FDA EIR - Exactech, Inc. - January 31, 2020

Exactech, Inc., a manufacturer of various medical implants (Class 2 and 3), underwent an FDA "For Cause" inspection in Gainesville, FL, from January 27-31, 2020. This inspection aimed to evaluate corrective actions for issues identified in a previous 2017 inspection and to follow up on product recalls. The regulatory scope covered corrective and preventive action (CAPA), process control, and design control, aligning with the FDA's Quality System Regulation for medical devices. The inspection revealed significant deficiencies across multiple areas. Pervasive issues with the CAPA system included inadequate root cause investigations for recalls (e.g., Optetrak Logic Stem Extension and Opteform bone filler temperature excursion), failure to verify effectiveness of field actions, and lack of updated design documentation for product modifications. Supplier quality management procedures were found insufficient in addressing validation of automated processes and identifying all critical supplier processes.

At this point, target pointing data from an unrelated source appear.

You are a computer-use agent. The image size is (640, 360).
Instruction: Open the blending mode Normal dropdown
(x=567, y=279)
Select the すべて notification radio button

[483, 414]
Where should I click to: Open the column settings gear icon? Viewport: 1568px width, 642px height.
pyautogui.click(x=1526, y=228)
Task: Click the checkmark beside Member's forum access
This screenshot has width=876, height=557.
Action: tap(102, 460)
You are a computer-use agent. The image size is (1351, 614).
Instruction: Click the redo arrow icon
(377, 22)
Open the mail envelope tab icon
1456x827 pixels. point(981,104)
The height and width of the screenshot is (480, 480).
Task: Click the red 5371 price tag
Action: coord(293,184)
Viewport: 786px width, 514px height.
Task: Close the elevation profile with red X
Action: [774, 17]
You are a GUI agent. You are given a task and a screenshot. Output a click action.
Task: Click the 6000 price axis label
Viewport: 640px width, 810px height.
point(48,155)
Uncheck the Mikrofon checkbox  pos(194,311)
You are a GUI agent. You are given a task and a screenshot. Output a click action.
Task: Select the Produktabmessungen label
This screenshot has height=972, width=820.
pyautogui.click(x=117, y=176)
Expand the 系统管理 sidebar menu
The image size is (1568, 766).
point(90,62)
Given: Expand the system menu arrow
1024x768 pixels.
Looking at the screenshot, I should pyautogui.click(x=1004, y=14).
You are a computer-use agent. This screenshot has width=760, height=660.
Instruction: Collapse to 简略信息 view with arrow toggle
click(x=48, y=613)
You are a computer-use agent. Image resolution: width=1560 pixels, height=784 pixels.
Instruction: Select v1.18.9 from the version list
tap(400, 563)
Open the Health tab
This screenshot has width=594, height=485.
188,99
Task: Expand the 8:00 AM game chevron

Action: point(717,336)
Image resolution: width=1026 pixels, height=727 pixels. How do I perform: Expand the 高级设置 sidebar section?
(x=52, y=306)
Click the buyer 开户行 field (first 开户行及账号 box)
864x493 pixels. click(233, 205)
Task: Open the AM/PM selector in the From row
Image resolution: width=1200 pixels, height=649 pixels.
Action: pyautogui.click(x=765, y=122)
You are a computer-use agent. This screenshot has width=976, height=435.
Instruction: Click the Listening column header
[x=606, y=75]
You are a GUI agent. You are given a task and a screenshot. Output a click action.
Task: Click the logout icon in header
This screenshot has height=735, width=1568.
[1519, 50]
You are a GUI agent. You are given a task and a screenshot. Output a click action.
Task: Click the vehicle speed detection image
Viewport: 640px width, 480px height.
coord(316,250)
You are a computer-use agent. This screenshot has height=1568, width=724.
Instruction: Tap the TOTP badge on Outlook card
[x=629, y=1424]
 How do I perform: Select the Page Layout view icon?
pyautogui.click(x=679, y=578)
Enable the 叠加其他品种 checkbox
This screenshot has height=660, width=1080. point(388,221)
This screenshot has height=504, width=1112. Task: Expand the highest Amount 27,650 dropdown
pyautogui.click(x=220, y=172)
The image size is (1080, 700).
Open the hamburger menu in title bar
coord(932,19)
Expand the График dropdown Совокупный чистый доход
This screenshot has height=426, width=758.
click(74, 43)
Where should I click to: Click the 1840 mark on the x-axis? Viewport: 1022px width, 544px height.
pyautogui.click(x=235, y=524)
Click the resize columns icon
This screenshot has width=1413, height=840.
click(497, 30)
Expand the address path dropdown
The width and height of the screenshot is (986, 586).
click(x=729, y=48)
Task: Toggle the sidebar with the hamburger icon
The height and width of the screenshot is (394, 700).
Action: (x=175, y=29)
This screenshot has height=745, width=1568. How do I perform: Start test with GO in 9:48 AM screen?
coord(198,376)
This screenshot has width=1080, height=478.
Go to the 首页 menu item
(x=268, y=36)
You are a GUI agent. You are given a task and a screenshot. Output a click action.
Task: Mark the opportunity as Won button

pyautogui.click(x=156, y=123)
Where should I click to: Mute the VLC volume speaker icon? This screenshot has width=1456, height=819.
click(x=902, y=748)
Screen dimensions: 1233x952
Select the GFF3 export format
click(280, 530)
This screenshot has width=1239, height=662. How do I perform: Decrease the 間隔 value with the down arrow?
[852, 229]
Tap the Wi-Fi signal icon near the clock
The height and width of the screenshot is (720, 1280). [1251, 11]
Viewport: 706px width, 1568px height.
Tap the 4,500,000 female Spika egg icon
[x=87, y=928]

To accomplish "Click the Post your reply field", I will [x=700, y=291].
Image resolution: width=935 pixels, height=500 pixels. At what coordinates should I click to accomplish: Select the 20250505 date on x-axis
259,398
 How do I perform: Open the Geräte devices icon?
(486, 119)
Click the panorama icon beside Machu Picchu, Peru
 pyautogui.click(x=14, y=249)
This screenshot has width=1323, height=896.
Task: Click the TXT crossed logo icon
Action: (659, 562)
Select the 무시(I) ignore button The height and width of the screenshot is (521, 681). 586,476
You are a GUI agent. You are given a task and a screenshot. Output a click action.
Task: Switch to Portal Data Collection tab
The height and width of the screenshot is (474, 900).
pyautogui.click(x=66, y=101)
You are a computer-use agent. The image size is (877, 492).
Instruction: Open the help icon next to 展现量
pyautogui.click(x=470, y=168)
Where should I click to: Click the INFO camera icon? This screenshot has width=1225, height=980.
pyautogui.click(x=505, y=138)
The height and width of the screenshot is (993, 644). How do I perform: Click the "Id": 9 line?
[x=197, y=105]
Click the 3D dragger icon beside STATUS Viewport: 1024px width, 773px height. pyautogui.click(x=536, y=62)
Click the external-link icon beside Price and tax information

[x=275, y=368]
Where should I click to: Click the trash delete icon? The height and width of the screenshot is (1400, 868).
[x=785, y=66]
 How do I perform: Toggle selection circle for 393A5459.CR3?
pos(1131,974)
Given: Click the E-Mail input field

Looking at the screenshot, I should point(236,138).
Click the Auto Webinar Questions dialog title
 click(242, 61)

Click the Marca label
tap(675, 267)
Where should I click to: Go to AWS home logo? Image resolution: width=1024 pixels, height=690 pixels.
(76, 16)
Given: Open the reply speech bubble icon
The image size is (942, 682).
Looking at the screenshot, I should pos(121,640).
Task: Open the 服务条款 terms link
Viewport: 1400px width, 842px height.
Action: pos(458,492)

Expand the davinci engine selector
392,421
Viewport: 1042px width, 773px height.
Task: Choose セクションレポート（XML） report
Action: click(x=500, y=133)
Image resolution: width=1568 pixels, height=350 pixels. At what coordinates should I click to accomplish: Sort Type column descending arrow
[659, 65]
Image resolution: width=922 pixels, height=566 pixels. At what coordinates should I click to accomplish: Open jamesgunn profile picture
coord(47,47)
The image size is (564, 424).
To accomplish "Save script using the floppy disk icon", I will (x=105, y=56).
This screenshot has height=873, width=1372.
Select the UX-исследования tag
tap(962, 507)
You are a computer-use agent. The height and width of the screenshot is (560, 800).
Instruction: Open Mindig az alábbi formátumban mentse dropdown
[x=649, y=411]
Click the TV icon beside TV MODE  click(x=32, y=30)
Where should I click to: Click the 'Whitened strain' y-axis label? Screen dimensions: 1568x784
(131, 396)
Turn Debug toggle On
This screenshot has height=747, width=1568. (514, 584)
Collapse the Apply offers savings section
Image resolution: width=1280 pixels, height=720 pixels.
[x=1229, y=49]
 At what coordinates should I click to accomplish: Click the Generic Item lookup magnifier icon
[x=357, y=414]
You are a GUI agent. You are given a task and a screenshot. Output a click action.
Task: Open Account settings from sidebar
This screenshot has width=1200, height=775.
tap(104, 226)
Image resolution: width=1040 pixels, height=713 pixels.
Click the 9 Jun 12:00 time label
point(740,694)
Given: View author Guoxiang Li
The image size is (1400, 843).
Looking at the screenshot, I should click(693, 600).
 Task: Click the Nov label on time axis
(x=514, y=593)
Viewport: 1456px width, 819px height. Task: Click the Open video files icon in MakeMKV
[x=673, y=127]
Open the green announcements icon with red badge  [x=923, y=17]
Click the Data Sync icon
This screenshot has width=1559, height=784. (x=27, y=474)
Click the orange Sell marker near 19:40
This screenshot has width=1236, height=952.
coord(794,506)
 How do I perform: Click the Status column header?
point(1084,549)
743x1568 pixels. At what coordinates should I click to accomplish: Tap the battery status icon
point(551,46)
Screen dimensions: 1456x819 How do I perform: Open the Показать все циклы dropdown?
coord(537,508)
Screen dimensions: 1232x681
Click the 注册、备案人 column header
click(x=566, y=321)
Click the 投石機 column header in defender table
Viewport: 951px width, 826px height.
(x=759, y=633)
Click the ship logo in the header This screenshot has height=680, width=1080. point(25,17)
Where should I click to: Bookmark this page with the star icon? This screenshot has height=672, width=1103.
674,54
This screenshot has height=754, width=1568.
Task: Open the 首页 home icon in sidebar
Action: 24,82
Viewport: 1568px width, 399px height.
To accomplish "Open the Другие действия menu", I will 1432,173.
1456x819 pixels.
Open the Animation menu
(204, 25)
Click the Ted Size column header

Design validation for instruments did not account for potential misuse, and nonconforming product handling procedures were not consistently followed, including timely documentation and physical segregation of affected products. Further design control issues involved a lack of physical confirmation for screw compatibility changes in an offset tibial tray system and incomplete design transfer documentation regarding supplier manufacturing procedures. Lastly, Process Failure Modes & Effects Analyses (PFMEA) lacked identification of all necessary process controls for risk mitigation. An FDA Form 483 was issued, requiring Exactech to address these systemic quality and compliance failures.